** Opening PROVIDED DATA block **

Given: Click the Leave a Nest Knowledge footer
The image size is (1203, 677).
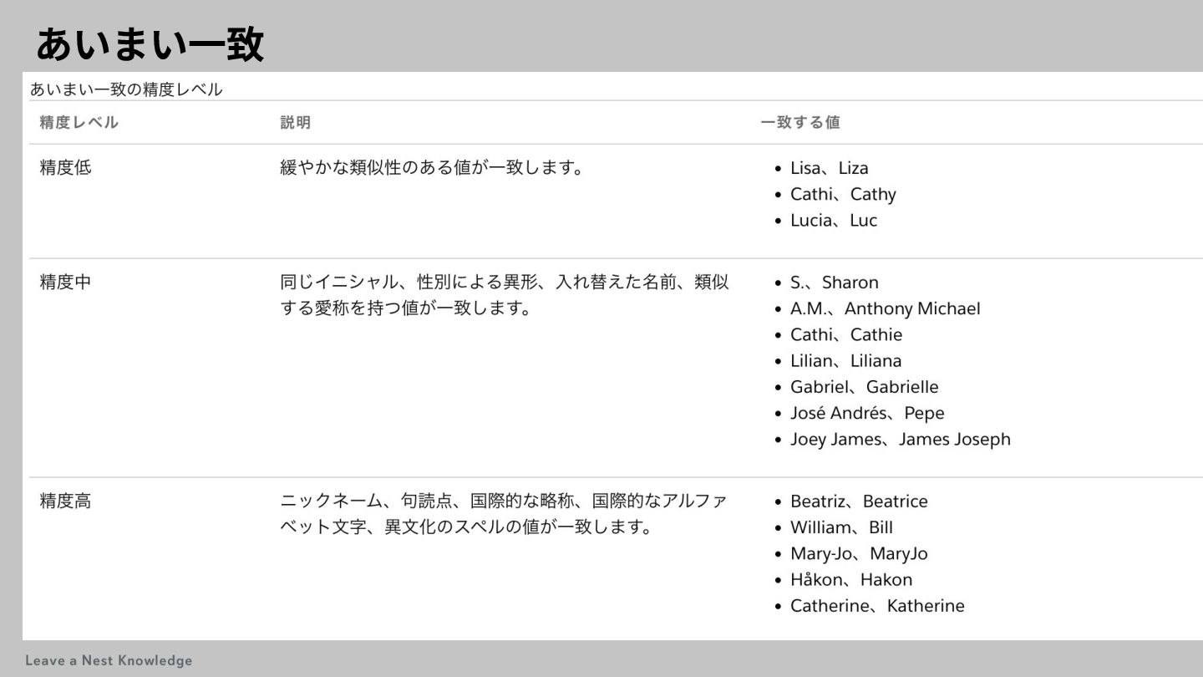Looking at the screenshot, I should pos(109,660).
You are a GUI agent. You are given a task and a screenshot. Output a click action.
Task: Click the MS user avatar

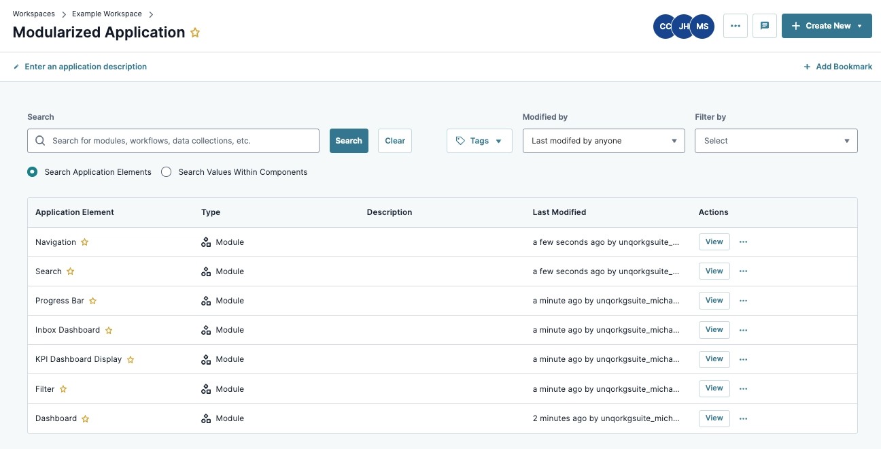point(702,26)
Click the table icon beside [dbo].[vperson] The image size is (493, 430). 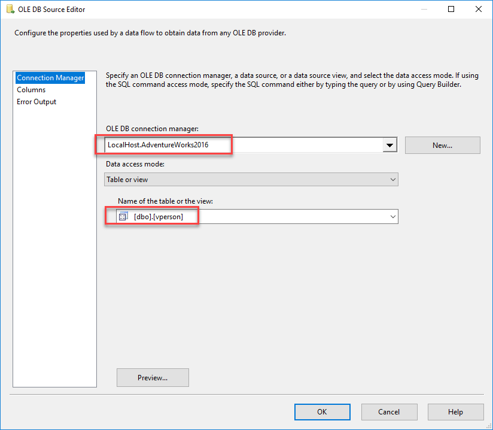click(x=124, y=216)
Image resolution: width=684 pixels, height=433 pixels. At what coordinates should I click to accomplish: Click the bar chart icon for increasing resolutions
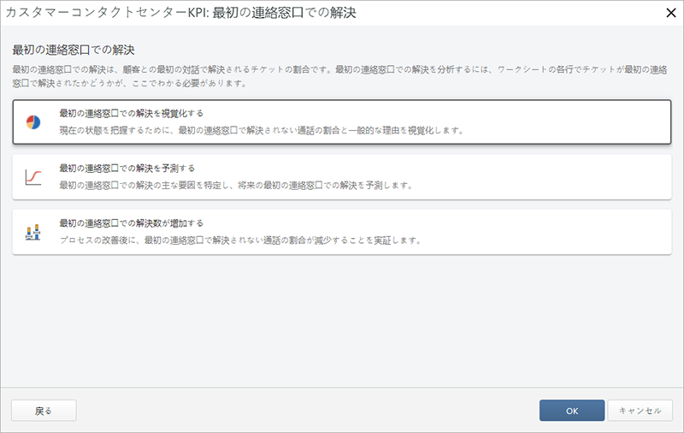(x=33, y=232)
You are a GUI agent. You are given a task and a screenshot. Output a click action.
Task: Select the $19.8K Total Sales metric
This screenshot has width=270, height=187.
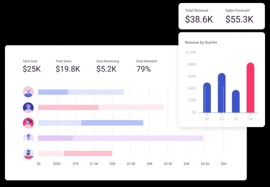pos(68,69)
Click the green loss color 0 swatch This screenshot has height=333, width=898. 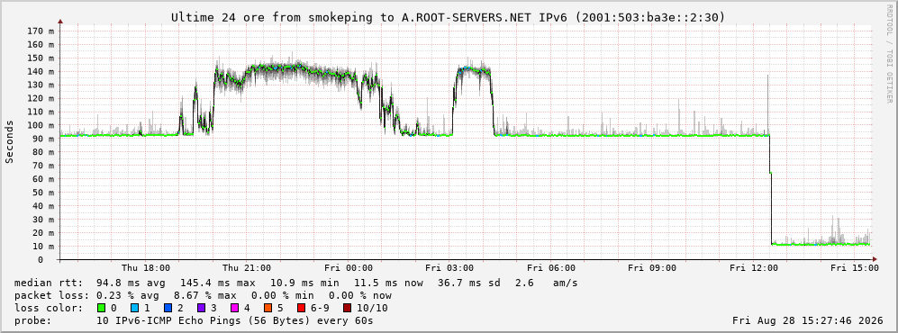(102, 309)
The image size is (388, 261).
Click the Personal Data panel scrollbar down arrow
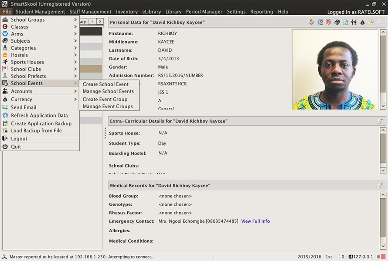pyautogui.click(x=383, y=106)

** Closing PROVIDED DATA block **

- WHAT TO DO
Every line from the one containing "The image size is (388, 261)." through the last line of the records is to be reproduced exactly, with pictures left out and nothing else given.

- ANSWER TO THE EXERCISE
The image size is (388, 261).
Click the Personal Data panel scrollbar down arrow
pyautogui.click(x=383, y=106)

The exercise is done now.